One of the boys, only 12, answered, ”Yes, I have experienced racism in my life. When I was at the store, I actually had someone follow me thinking I was stealing something, and I actually wasn’t. That made me feel sad.”

Have you experienced racism or prejudice with your adopted child, especially if you are a transracial family? I, personally, know what it feels like when someone says one insensitive comment that ruins your whole day. There are many ways to respond to it. You can ignore it, you can make a rude comment back, or you can use it as a positive learning opportunity. It is an opportunity to talk to your child and ask them how that comment made them feel. They will get asked questions at school and will need to know a good way to respond to “Why do you look different than your mom and dad?” or “Where is your real mom or dad?”

I have had situations where I was asked “Is she yours?” and my only response was “Yes.” My daughter is not in school yet, but I am already contemplating issues that she will probably encounter because of her race. Hopefully, I would be there to “fight for her,” but realistically, I know I will not always be with her to console her, and she will be the one that needs the answer.

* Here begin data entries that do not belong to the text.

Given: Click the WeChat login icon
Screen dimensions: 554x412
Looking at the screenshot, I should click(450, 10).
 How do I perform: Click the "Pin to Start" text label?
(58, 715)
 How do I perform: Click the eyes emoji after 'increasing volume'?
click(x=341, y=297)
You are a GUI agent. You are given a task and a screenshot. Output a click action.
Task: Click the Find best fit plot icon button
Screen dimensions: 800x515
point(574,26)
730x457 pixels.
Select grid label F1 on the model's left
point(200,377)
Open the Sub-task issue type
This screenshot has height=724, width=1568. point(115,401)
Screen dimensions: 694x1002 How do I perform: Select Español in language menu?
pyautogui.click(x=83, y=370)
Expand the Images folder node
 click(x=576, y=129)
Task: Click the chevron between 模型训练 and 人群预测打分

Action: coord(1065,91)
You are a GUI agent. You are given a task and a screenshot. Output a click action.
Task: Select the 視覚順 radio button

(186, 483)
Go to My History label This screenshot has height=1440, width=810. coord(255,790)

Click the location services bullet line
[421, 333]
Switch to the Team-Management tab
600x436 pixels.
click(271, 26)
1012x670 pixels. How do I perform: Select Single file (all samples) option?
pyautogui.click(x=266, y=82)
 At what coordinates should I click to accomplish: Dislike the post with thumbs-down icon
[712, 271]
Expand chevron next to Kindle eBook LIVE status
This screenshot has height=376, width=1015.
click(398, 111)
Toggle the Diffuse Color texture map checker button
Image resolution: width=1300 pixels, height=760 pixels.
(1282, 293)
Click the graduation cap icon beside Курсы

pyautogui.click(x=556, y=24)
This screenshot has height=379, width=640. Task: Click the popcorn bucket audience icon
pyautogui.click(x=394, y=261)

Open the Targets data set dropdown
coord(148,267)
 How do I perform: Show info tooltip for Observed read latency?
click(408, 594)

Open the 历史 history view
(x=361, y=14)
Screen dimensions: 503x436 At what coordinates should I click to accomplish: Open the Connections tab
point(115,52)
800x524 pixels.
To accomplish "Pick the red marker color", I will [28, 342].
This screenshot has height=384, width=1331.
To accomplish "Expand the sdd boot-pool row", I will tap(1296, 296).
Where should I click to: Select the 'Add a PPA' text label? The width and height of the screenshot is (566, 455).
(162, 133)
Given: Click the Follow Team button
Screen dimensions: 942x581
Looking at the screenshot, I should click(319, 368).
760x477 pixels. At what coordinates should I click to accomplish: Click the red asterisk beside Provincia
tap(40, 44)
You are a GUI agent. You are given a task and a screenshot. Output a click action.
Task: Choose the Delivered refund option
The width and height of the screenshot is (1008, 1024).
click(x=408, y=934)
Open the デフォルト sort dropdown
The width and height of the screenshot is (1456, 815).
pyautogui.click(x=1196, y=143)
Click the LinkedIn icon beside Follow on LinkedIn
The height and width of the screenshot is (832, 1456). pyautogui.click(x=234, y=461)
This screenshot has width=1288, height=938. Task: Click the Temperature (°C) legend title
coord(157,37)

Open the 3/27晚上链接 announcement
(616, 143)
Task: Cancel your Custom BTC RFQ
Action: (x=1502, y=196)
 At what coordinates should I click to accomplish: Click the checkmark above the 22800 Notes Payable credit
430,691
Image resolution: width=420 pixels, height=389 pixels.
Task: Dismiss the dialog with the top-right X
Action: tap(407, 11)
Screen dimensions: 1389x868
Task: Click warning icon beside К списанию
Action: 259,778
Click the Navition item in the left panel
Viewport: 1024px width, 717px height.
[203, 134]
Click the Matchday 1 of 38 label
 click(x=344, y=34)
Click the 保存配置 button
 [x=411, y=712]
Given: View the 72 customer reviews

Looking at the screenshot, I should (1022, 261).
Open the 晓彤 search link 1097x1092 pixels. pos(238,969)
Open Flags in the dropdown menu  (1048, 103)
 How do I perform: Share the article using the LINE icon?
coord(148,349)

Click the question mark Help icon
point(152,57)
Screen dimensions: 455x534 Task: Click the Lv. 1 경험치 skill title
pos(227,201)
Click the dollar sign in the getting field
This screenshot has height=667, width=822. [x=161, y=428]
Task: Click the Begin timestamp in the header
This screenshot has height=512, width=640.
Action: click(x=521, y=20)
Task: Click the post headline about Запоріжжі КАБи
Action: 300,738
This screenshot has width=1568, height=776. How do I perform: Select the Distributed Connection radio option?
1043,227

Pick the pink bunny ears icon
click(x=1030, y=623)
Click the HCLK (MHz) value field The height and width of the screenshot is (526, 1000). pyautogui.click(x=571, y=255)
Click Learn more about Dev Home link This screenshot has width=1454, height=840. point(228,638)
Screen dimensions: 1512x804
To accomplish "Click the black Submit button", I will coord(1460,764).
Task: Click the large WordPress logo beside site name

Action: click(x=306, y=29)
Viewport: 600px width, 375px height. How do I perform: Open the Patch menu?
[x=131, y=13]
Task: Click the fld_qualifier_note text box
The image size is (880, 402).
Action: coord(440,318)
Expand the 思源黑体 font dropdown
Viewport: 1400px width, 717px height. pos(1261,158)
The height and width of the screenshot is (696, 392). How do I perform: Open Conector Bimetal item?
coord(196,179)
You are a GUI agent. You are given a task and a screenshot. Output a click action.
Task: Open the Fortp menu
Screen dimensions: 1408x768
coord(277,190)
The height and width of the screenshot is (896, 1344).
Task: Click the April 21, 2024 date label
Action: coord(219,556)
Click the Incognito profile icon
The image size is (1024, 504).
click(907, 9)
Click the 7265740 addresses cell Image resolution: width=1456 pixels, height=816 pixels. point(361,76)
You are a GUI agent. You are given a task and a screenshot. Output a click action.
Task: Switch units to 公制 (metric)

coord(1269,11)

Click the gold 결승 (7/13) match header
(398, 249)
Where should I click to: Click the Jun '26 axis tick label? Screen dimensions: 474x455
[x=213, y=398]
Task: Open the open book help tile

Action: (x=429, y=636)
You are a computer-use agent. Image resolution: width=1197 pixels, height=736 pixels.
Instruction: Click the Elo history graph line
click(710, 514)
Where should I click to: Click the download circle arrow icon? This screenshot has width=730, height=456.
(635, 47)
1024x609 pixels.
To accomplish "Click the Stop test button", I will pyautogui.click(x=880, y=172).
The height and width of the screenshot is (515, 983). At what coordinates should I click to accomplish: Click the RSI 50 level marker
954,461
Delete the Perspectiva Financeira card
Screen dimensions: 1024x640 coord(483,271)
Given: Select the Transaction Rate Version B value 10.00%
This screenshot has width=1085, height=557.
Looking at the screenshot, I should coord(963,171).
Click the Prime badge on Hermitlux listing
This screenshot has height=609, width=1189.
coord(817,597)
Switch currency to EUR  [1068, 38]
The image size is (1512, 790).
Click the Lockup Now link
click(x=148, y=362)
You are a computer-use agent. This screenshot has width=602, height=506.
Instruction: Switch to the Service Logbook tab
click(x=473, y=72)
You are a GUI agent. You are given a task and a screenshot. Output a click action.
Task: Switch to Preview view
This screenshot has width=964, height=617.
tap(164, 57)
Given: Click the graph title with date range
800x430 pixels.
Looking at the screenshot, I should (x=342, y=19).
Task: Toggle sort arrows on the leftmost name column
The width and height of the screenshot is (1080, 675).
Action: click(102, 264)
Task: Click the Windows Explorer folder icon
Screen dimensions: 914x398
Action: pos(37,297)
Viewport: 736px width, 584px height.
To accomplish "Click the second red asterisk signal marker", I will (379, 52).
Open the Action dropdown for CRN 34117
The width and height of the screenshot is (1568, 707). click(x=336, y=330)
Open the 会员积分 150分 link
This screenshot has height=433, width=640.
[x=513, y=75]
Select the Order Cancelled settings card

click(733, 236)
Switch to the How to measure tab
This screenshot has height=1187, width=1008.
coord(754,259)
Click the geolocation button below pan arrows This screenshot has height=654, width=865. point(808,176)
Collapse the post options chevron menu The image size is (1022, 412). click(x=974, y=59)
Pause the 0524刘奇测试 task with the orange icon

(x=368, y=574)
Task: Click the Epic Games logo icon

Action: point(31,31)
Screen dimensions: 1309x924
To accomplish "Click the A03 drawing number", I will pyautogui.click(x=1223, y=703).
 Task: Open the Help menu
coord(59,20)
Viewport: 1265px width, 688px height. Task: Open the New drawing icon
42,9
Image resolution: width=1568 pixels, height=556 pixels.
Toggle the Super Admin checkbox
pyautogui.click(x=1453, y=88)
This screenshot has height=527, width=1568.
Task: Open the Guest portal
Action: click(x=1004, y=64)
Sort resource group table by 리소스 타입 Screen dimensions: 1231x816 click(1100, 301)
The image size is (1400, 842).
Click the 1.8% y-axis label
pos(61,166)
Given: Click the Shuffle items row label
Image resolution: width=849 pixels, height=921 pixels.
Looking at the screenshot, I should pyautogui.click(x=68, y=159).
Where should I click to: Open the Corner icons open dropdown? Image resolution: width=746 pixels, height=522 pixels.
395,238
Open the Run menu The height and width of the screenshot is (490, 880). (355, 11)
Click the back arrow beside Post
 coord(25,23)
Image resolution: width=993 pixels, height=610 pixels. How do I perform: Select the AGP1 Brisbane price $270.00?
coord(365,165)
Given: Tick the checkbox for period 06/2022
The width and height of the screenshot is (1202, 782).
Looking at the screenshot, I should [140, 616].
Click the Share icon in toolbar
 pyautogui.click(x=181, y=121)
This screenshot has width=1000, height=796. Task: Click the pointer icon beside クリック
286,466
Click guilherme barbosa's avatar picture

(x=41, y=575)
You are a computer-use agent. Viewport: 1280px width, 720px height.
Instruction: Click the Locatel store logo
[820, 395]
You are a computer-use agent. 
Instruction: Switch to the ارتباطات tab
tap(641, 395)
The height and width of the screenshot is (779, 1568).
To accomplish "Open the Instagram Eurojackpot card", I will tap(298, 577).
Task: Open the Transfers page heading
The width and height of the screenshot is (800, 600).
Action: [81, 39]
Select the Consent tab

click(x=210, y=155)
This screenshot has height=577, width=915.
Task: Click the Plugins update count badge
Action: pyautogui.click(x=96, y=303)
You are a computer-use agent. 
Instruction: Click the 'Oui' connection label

There are many good resources that address racism with the schools. One website, tolerance.org, provides classroom resources, classroom simulations, and anti-bias literacy lesson plans. Another adoption resource, “SAFE at Schools,” discusses how to complete school assignments, such as a family tree or bringing in family pictures, in a sensitive manner.

You can’t protect your child from insensitive comments from adults or other children, but hopefully, you can help your child to know how to deal with those comments and experiences without damaging his or her self-esteem.

What will you do to help stop this global phenomenon of racism?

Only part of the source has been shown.